[Records from a data source]
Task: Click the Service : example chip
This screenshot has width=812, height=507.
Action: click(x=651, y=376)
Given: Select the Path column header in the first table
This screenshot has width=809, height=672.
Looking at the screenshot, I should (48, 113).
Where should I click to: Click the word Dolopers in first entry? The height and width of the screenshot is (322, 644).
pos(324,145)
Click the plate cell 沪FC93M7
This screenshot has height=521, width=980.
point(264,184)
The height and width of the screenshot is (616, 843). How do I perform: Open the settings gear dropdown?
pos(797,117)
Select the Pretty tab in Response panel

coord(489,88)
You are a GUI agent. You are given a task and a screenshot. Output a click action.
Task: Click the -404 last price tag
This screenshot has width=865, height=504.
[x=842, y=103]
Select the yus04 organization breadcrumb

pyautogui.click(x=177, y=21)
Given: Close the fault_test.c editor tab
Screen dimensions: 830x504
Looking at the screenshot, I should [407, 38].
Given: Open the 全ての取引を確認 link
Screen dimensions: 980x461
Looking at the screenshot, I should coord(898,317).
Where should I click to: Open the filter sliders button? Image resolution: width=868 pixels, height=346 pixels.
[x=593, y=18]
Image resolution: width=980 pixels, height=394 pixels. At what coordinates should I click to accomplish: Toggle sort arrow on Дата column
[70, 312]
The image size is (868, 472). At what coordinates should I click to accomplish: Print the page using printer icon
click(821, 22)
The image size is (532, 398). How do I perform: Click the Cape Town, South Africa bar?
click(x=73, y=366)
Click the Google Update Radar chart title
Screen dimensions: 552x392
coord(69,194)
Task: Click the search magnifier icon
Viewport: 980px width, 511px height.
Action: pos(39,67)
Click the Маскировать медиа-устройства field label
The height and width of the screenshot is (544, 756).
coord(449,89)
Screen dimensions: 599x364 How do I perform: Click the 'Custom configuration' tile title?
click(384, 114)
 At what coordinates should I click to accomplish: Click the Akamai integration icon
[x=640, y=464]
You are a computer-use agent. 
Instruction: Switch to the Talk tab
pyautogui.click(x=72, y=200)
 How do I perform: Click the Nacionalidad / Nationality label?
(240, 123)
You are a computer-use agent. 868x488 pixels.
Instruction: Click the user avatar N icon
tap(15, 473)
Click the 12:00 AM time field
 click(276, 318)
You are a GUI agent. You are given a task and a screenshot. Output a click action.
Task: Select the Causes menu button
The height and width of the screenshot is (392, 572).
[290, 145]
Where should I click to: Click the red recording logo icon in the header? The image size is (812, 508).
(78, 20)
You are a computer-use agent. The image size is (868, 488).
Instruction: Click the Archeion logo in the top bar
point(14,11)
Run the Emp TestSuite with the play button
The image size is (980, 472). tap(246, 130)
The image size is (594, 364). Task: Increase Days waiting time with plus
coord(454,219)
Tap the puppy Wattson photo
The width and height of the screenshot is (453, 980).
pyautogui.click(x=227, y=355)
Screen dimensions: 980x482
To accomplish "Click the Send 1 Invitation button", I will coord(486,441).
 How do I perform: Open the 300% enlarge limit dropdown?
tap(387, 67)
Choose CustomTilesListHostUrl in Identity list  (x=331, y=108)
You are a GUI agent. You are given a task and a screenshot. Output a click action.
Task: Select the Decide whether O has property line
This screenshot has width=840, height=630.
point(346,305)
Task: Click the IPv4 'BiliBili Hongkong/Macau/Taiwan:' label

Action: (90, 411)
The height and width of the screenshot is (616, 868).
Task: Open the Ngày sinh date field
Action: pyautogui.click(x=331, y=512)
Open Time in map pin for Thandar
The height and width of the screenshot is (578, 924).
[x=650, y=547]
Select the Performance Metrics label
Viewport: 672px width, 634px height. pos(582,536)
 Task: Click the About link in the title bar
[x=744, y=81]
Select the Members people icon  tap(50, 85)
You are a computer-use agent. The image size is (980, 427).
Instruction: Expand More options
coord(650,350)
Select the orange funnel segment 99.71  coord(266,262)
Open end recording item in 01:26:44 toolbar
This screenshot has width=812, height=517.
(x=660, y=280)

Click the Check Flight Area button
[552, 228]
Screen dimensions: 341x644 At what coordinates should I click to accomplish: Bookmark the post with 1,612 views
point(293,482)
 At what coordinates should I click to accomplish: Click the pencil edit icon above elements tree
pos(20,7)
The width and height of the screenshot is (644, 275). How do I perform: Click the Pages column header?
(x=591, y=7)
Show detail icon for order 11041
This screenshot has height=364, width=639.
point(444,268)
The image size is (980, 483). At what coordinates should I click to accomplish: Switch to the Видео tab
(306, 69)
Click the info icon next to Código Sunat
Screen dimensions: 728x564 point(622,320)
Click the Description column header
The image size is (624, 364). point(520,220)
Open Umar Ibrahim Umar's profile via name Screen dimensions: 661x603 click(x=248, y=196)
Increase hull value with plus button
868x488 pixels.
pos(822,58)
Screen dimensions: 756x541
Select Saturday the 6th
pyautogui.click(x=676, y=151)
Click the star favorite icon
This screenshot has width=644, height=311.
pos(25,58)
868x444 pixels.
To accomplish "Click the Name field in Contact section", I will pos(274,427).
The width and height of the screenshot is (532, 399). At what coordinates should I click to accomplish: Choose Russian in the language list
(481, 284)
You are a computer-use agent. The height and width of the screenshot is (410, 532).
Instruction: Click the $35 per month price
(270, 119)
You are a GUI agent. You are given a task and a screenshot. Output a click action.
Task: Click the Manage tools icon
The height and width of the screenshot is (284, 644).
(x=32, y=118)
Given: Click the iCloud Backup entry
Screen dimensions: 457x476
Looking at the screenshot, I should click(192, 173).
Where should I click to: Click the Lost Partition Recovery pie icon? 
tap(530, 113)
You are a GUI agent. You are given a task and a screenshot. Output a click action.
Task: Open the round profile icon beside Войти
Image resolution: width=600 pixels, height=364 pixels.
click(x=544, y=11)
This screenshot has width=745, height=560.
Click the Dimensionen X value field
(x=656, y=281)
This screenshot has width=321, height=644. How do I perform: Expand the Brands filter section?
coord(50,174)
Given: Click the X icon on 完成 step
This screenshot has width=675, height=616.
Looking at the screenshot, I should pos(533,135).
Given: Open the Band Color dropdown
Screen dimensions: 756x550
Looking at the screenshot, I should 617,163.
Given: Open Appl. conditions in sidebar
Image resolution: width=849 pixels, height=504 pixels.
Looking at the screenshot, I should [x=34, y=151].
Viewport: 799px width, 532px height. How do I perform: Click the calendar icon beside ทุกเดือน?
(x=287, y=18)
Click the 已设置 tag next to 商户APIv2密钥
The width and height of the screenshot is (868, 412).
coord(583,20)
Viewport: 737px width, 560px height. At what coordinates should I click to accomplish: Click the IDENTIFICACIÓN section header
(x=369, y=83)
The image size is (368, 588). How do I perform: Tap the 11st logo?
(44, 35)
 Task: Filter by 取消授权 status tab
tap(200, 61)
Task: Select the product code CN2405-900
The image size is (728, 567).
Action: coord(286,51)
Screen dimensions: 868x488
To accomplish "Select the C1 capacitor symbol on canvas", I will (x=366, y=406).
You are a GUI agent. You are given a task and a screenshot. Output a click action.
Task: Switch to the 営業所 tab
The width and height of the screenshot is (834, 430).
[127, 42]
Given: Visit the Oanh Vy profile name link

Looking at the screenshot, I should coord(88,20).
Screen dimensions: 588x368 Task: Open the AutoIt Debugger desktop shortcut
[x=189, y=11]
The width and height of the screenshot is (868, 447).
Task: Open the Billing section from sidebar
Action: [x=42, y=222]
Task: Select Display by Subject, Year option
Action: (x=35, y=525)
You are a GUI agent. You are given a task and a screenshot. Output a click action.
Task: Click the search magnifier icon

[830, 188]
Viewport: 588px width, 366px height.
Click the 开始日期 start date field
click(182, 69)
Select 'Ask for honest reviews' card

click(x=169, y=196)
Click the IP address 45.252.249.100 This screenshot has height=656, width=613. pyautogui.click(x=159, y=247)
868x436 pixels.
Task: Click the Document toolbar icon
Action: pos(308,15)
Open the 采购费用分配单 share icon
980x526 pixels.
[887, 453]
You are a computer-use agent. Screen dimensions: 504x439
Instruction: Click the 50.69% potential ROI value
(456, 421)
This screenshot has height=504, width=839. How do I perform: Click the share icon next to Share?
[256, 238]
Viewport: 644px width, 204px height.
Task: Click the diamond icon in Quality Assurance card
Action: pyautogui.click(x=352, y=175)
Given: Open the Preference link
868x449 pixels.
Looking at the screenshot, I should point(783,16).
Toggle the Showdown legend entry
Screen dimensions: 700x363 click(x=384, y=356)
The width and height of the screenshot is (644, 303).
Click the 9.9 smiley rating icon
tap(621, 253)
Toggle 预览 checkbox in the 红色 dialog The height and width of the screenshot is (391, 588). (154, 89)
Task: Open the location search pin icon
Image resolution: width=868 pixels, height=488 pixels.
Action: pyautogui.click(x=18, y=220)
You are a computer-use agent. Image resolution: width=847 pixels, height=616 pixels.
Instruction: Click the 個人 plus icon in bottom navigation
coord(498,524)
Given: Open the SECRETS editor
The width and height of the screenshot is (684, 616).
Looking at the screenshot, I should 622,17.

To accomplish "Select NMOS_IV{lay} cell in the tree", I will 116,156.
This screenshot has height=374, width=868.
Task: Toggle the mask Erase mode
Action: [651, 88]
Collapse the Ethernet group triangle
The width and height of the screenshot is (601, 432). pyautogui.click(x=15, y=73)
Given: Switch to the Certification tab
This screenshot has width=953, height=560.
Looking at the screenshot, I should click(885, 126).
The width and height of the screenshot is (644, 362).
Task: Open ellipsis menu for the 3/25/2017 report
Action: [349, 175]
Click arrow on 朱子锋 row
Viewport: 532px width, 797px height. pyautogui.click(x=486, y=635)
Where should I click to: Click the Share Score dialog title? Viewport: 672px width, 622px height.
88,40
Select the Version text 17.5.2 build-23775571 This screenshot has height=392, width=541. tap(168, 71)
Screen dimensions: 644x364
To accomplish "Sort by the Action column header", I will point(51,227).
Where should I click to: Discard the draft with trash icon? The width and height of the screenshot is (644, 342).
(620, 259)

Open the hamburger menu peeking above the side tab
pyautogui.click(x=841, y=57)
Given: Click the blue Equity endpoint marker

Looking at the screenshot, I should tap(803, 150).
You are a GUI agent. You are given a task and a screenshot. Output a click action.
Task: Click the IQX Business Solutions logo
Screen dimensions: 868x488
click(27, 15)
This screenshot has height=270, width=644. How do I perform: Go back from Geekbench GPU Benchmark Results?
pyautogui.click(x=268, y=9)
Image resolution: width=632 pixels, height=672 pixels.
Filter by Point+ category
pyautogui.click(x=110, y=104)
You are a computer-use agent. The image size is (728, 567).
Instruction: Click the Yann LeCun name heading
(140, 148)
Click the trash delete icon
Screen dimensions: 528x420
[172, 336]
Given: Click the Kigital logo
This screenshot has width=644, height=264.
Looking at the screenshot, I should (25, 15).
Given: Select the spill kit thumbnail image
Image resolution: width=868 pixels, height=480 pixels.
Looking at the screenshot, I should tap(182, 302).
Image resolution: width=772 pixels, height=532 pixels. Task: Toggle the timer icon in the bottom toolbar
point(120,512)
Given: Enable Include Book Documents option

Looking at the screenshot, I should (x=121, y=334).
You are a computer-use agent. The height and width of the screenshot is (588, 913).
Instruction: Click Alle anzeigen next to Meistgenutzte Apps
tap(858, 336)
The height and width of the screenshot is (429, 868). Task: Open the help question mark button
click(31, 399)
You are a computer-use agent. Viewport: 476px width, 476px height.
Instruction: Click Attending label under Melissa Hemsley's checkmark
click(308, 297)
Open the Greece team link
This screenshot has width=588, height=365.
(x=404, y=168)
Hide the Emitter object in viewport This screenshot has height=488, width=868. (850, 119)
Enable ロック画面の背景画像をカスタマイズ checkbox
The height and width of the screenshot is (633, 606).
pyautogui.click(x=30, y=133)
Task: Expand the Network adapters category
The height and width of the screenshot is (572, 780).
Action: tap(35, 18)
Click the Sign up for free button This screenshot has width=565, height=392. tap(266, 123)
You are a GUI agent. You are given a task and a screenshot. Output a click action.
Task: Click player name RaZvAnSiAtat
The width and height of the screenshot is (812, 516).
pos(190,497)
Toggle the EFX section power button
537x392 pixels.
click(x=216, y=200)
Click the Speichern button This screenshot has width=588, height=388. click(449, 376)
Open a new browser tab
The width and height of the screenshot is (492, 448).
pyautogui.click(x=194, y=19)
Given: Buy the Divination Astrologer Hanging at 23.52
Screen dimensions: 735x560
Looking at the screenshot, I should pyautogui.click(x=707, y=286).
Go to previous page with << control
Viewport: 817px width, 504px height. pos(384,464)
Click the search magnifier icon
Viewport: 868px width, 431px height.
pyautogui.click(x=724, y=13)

* About this task *
Search the data for the string "editor". List each line that has it.

* Solution to this problem *
Given: Close the fault_test.c editor tab
Given: Open the SECRETS editor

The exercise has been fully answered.